Read REVELATION 15:1-16:21
Scripture taken from the Holy Bible, NEW INTERNATIONAL VERSION. Copyright © 1973, 1978, 1984 International Bible Society. All rights reserved throughout the world. Used by permission of International Bible Society.
“Did we in our own strength confide, our striving would be losing” (Martin Luther, A Mighty Fortress Is Our God). Your greatest strength is in God.
I have sat in more circles than I care to remember discussing “What is your favorite characteristic of God?” I recall good and creative responses, but not one suggesting, “I am moved by the fact that he is the righteous judge…” I suggest that chs. 12-14 are a sweeping panorama of history and the conflict that is woven into every nation, every tribe and every human soul. Do we veer wildly between optimism and pessimism as we wait and wonder about history’s outcome?
Actually there is no room for uncertainty. Seven angels pour out seven bowls of wrath, and with that: “God’s wrath is completed” and “It is done!” (15:1 and 16:17). Chapters 15-18 are all about judgment, about the conviction that “Somewhere in the universe someone is fair” (words on a poster I remember from the 1970s).
The scene starts with the Songs of Moses and of the Lamb, in Exodus 15 and Revelation 15. These chapters are such friends: choirs lifting their voices while surrounded by Egyptian corpses, or filling the skies with song as the warning of the seven trumpets leads with certainty to the punishment of the seven bowls. Appointed angels pour out God’s wrath on earth and sea, rivers and sky, leading to agony and utter defeat at the “hill of Megiddo.” Finally, there’s the elimination of all who had dared to raise their voices against the living God. Soak up 15:7,8 and 16:17,18 again. Let the sensual onslaught of John’s language move you!

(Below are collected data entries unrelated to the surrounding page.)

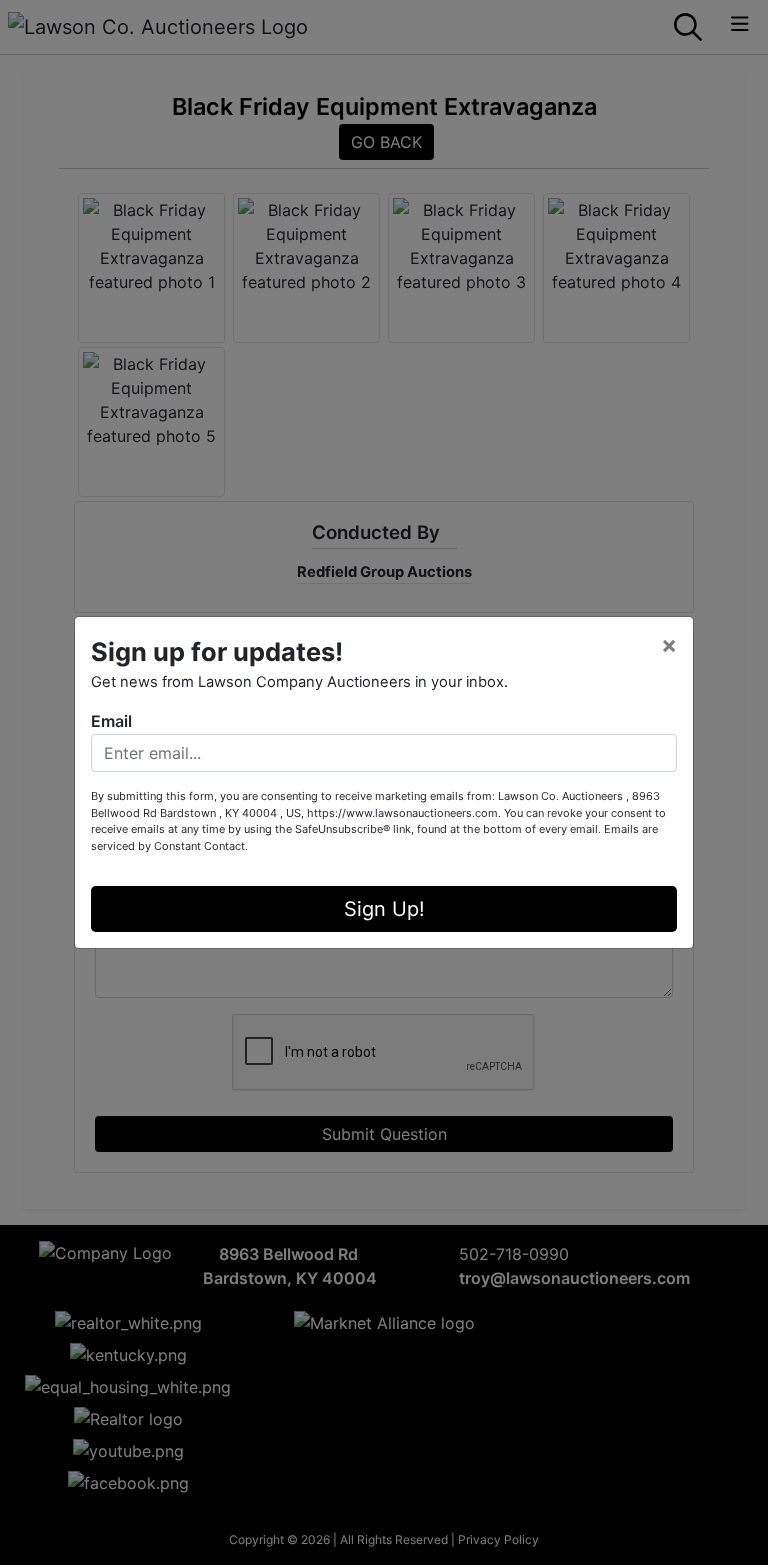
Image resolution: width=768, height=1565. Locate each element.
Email (111, 721)
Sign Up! (384, 909)
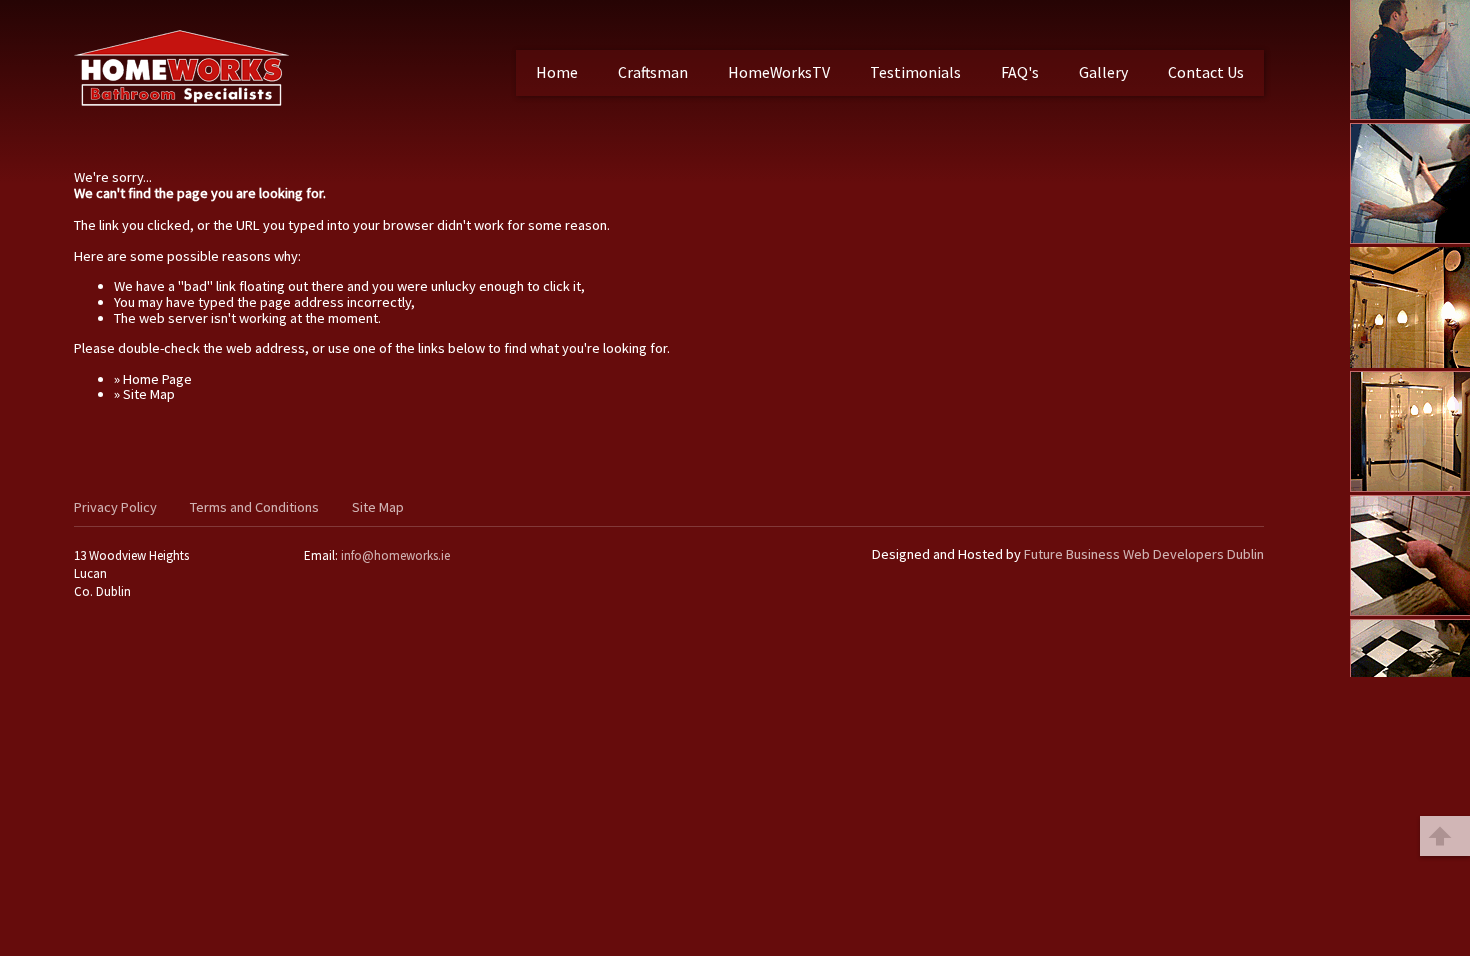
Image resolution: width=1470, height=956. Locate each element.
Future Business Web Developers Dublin (1144, 554)
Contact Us (1206, 72)
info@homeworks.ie (395, 555)
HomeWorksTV (779, 72)
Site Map (378, 507)
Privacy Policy (115, 507)
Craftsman (653, 72)
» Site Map (144, 394)
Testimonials (915, 72)
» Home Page (153, 379)
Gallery (1103, 72)
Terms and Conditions (254, 507)
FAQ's (1020, 72)
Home (557, 72)
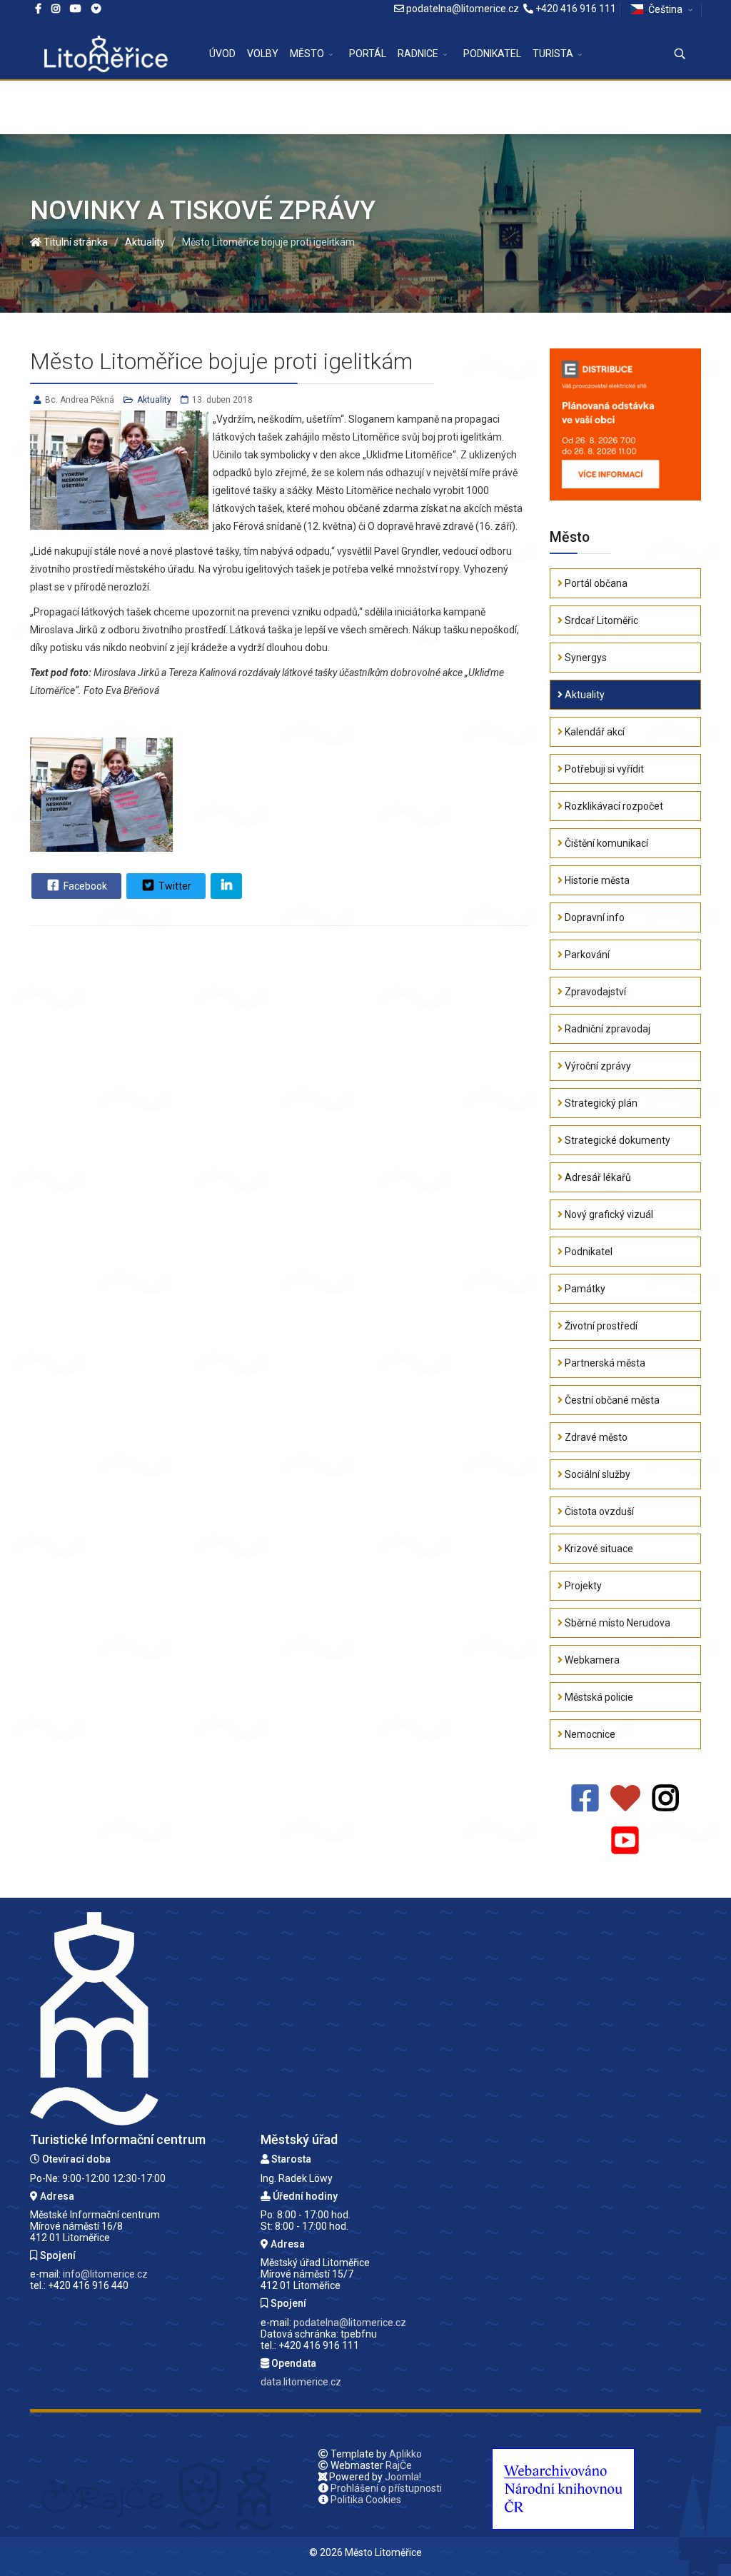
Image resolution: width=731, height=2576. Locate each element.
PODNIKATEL (492, 53)
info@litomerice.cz (105, 2274)
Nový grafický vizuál (608, 1214)
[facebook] (38, 8)
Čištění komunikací (605, 843)
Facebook (84, 886)
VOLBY (262, 53)
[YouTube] (625, 1841)
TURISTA (553, 53)
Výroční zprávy (597, 1066)
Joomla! (403, 2476)
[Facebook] (96, 8)
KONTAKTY (234, 107)
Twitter (173, 886)
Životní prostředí (600, 1326)
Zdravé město (595, 1437)
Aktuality (154, 400)
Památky (584, 1288)
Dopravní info (594, 917)
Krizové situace (598, 1548)
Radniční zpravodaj (606, 1029)
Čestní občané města (611, 1400)
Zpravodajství (594, 991)
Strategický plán (600, 1103)
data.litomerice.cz (301, 2382)
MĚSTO (307, 53)
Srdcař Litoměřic (600, 620)
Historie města (596, 880)
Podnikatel (587, 1251)
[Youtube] (75, 8)
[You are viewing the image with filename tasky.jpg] (101, 795)
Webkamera (591, 1660)
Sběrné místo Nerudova (616, 1623)
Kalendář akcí (594, 732)
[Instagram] (55, 8)
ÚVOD (222, 53)
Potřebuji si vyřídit (603, 769)
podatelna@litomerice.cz (462, 8)
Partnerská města (604, 1363)
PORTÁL (367, 53)
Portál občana (595, 583)
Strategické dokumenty (616, 1140)
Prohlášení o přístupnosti (386, 2488)
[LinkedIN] (226, 886)
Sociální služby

And why should you and I escape this judgment? Well, on a Friday afternoon outside Jerusalem, God poured out all his wrath on his only and beloved Son. There simply is no wrath left for us. Hallelujah!
“Bearing shame and scoffing rude, in my place condemned he stood; Sealed my pardon with his blood. Hallelujah! What a Savior” (Philip P. Bliss). Praise him!
Father, thank You for the wrath You poured out on Jesus at Calvary, allowing me to go free. May I never take it for granted.